There have been key "war mandates" available to those firms with the capacity and expertise to take them on.

"In April, the courts started to resume their work, which led to the recovery of provision of litigation services by the lawyers specializing in this area," Ilyashev says.

Due to the war, the kind of advice they're being asked to provide has also changed. Ilyashev says clients have pushed for more labor law expertise, as they relocate people and make redundancies. "They were also interested in documentary registration of the damage caused by military aggression, the algorithm of actions and preparation of documents in connection with the seizure of property for defense purposes and other burning issues."

Meanwhile, Avellum has been advising the Ministry of Finance of Ukraine on "all" significant financial and capital markets transactions since Ukraine's $15 billion sovereign restructuring, including helping it attract financial support from international partners since the war's beginning. Since war broke out, Avellum also has advised on Canada's $1.1 billion budgetary support to Ukraine, a €300 million credit facility from a French development agency as well as several other multimillion-dollar deals.

Sayenko, too, says that international clients "continue to rely on our support," which "allows us to stay confident about the future."

"Those of our employees currently based outside of Ukraine also continue to assist those Ukrainian clients who moved to other European countries."

Moscow exodus

If it were ever possible to find a silver lining amid the devastation, one most lawyers in Ukraine point to is the tightening of relations between Ukrainian law firms and Big Law, which developed when Big Law firms decided to leave Russia in the weeks following the invasion.

Arzinger's Bondaryev says the initiative to leave Russia was "very well received" in Ukraine.

"It has helped us to better distinguish real friends and supporters of the Ukrainian cause."

Avellum's Stetsenko and Kharenko both say they are grateful to international law firms for their help and support. Meanwhile, Ilyashev took a matter-of-fact view on the flight of firms from Moscow, saying that, were Big Law to continue working in Russia, it would "not only mean the complete collapse of their business in Ukraine and with Ukrainian clients," but the negative reaction in their native jurisdictions would be such that it would put "a great question mark over their future existence."
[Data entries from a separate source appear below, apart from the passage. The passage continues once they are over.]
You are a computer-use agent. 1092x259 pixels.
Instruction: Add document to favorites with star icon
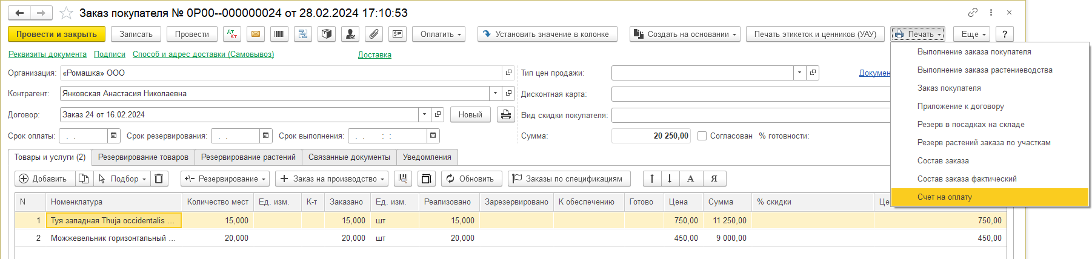[x=67, y=13]
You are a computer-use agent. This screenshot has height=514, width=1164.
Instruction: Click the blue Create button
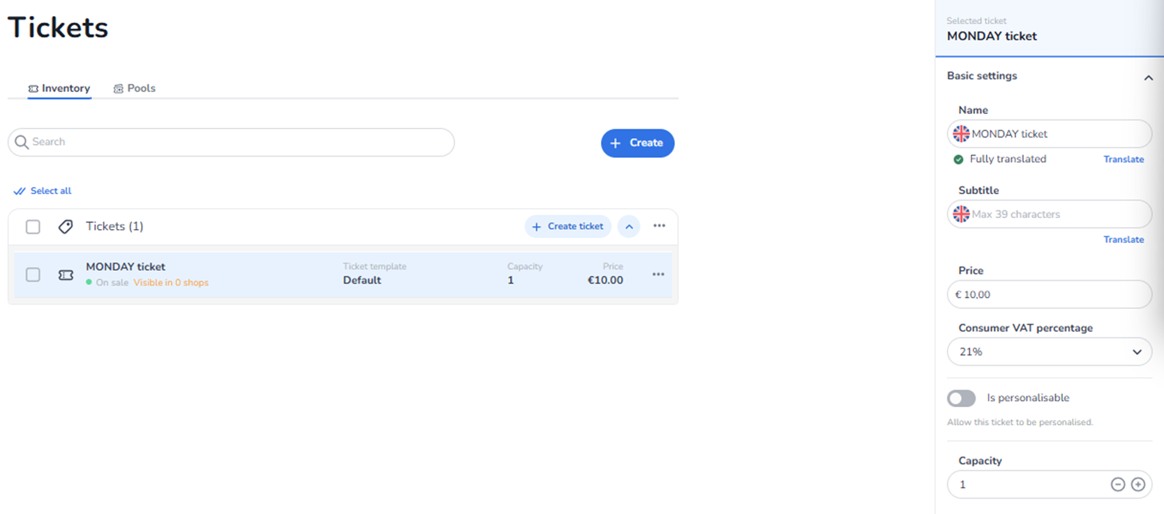coord(637,143)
But the role of international law firms exceeds offering support to Ukrainian firms and their lawyers, delivering pro bono and financial support, which, commendably, most were quick to do.

Khachaturyan says international lawyers also play a major role regarding sanctions and "getting Russia and its decision-makers and war criminals liable for the war and all of its consequences," "searching for Russian assets" and working on international investment projects connected to the post-war restoration of Ukraine.

"These are the areas where we are always happy to join efforts with our foreign colleagues."